The $10 billion Digital Realty focuses primarily on wholesale leasing of data center space. Essentially, Digital Realty provides the power, and companies lease large chunks of space within the data center and they manage their own equipment. Telx operates on the retail colocation side of the data center business. They lease space in smaller portions, and manage the customer's equipment for them. The deal doubles Digital Realty's footprint in colocation, and improves the scale and services they can provide. Adding to why this deal makes sense, Telx is one of Digital Realty's top tenants. In fact, 11 of the 20 facilities Telx operates out of are owned by Digital Realty.
There is some concern that Digital Realty is getting away from what they do best. However, following the merger wholesale is still projected to account for 77% of Digital Realty's business; this is down from 93%. Ultimately, although the business line is different, Digital Realty is staying in their core competency while opening new growth avenues; I see this as a big win.
What to watch
Anytime companies merge its interesting to see how they are integrated. And this is why Digital Realty is worth keeping an eye on. But the story I am more interested in following is Equity Residential.

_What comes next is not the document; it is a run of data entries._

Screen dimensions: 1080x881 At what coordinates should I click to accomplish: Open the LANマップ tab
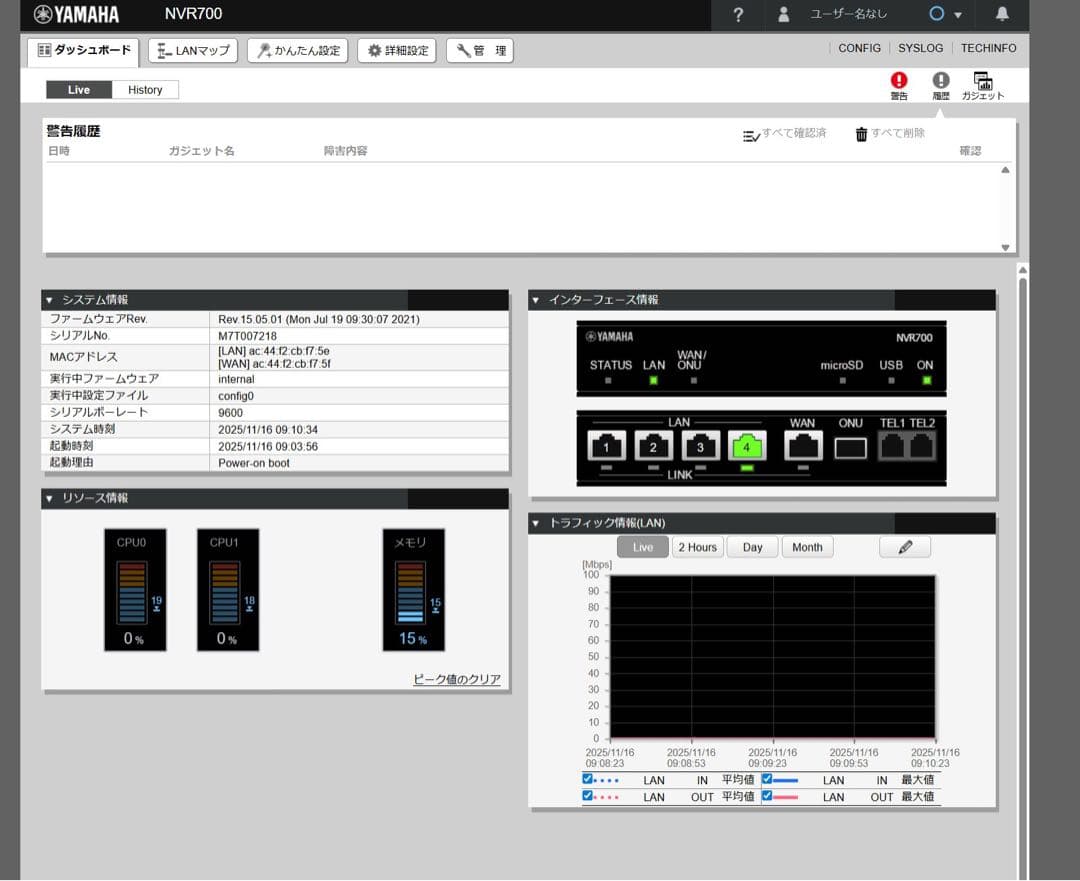[x=193, y=51]
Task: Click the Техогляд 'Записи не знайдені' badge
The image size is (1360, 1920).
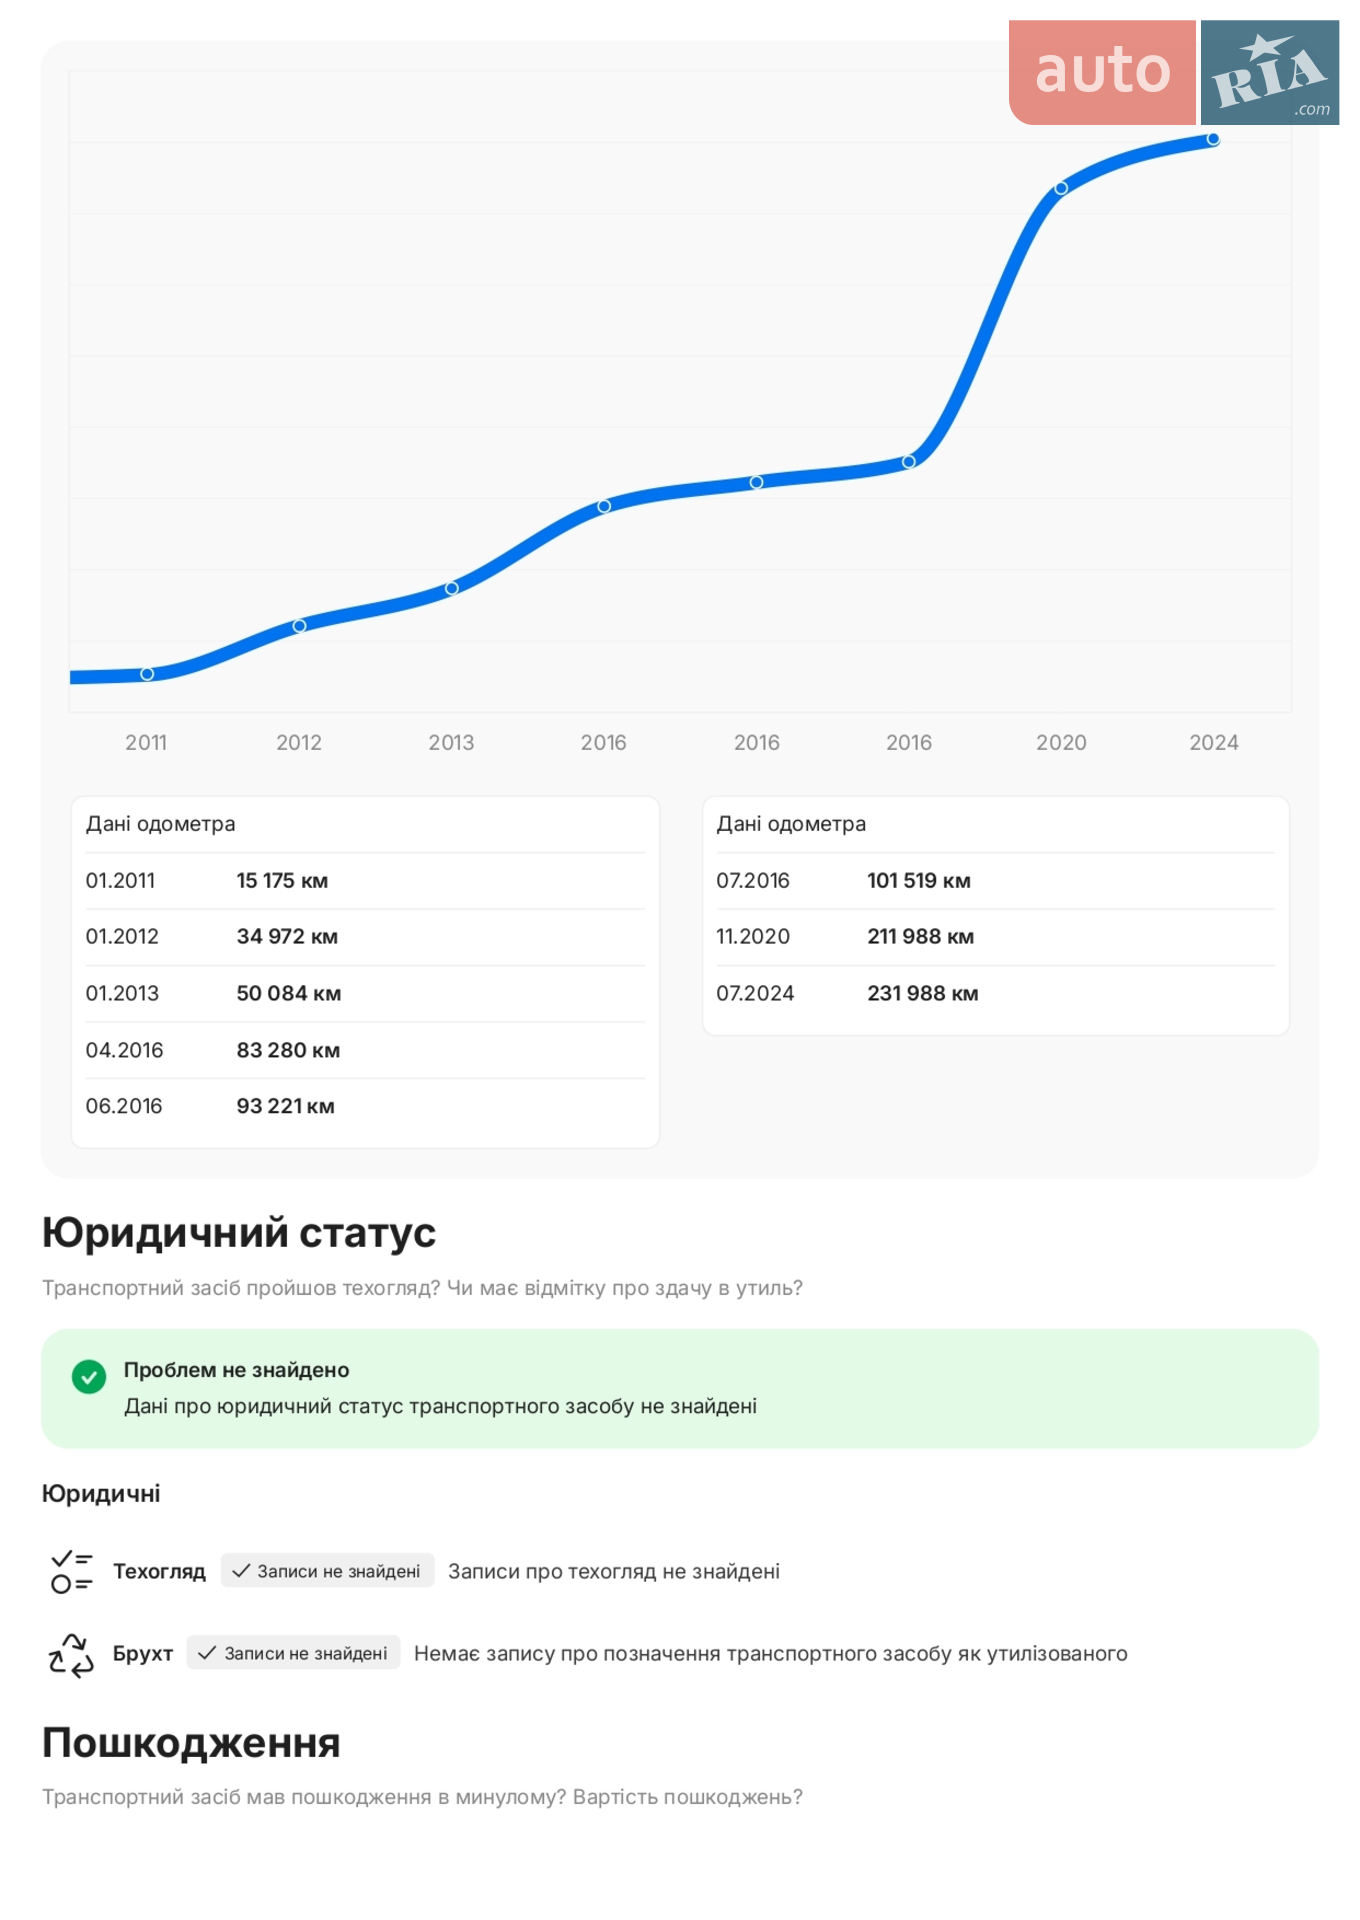Action: tap(328, 1571)
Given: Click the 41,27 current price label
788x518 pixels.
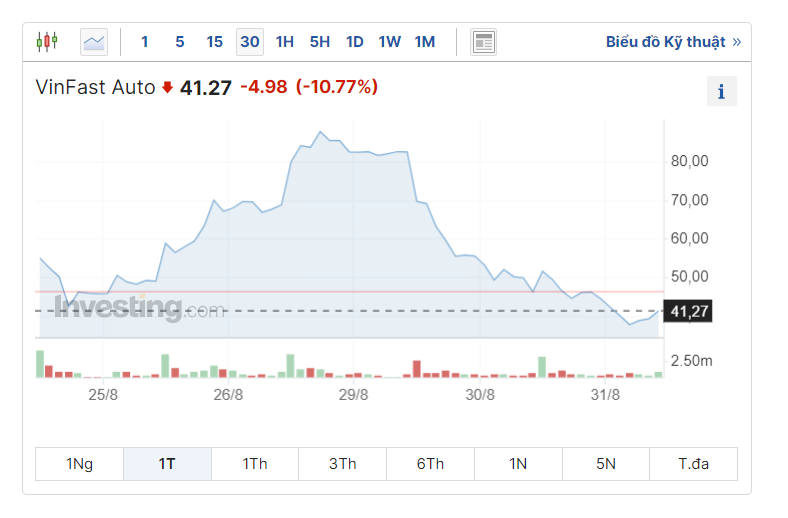Looking at the screenshot, I should [689, 312].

Over the last decade, the company has added $10 billion in assets. However, those properties have been scattered across the country. Today, the company is taking a step back, and refocusing on building a portfolio of apartments in the strongest real estate markets. I mentioned competitive advantage earlier, and while scale is important for REITs, it's all about location, location, location. Equity Residential already has a one-of-a-kind portfolio, but if all goes according to plan it could get just that more special.